Find all triples $(a,b,c)$ of positive real numbers satisfying the system of equations \[ a\sqrt{b}-c \&= a,\qquad b\sqrt{c}-a \&= b,\qquad c\sqrt{a}-b \&= c. \]

Given any $60$ points on a circle of radius $1$, prove that there is a point on the circle the sum of whose distances to these $60$ points is at most $80$.

Let $p$ be a prime number. Prove that from a $p^2\times p^2$ array of squares, we can select $p^3$ of the squares such that the centers of any four of the selected squares are not the vertices of a rectangle with sides parallel to the edges of the array.

Given any collection of $2010$ nondegenerate triangles, their sides are painted so that each triangle has one red side, one blue side, and one white side. For each color, arrange the side lengths in order: let $b_1\le b_2\le\cdots\le b_{2011}$ denote the lengths of the blue sides; let $r_1\le r_2\le\cdots\le r_{2011}$ denote the lengths of the red sides; and let $w_1\le w_2\le\cdots\le w_{2011}$ denote the lengths of the white sides. Find the largest integer $k$ for which there necessarily exists at least $k$ indices $j$ such that $b_j$, $r_j$, $w_j$ are the side lengths of a nondegenerate triangle.
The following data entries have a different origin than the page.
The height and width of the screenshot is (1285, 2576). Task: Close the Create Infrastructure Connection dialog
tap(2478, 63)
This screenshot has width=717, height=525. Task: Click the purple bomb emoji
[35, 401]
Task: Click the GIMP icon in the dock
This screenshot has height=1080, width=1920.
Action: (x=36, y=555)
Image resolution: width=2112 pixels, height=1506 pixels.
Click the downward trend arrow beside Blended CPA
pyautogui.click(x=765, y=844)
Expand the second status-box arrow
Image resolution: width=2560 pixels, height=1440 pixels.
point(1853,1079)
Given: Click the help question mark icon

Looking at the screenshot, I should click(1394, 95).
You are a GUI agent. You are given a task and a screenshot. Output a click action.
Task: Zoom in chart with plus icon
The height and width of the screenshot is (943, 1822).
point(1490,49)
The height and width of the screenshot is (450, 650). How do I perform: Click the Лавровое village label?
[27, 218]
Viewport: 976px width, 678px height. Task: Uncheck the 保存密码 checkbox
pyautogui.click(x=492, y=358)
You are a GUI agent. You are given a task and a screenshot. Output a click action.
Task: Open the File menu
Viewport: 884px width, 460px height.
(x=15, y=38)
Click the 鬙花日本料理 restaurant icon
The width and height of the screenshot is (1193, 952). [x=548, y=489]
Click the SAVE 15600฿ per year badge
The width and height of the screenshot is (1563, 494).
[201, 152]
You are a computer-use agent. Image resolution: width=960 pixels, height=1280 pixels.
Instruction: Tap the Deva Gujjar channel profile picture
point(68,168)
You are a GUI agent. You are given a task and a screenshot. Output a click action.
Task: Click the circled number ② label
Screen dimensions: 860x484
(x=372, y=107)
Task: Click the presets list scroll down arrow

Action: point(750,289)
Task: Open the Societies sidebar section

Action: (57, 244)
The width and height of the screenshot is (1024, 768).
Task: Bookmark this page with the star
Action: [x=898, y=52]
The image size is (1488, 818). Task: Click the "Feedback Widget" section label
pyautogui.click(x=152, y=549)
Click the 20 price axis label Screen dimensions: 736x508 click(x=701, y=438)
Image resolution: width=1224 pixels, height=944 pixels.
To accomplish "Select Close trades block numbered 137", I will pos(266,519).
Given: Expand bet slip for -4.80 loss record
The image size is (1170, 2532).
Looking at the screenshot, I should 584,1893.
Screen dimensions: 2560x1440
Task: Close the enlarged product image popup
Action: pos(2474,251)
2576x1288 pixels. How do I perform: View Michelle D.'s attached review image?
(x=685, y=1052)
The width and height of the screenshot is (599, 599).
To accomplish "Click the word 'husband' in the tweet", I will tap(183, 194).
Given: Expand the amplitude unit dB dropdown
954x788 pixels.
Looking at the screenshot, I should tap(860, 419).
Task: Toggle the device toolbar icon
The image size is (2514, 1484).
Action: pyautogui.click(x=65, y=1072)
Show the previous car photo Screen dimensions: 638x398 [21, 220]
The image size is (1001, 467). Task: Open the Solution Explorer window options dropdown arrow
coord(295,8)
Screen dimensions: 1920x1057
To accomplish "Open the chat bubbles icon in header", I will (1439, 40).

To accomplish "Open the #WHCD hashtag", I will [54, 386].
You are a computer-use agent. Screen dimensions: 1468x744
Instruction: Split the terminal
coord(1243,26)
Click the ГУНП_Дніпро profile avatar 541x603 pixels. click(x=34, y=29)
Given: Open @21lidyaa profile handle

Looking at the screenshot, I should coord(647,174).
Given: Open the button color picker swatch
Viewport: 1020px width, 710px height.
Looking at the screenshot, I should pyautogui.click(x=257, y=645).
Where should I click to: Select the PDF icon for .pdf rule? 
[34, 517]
Let $x$, $y$, $z$ be positive real numbers satisfying $x+y+z\ge 6$. Find, with proof, the minimum value of \[ x^2+y^2+z^2+\frac{x}{y^2+z+1}+\frac{y}{z^2+x+1}+\frac{z}{x^2+y+1}. \]

Let $ABCD$ be a convex quadrilateral for which \[ AB+CD=\sqrt{2}\cdot AC\qquad\text{and}\qquad BC+DA=\sqrt{2}\cdot BD.\] Prove that $ABCD$ is a parallelogram.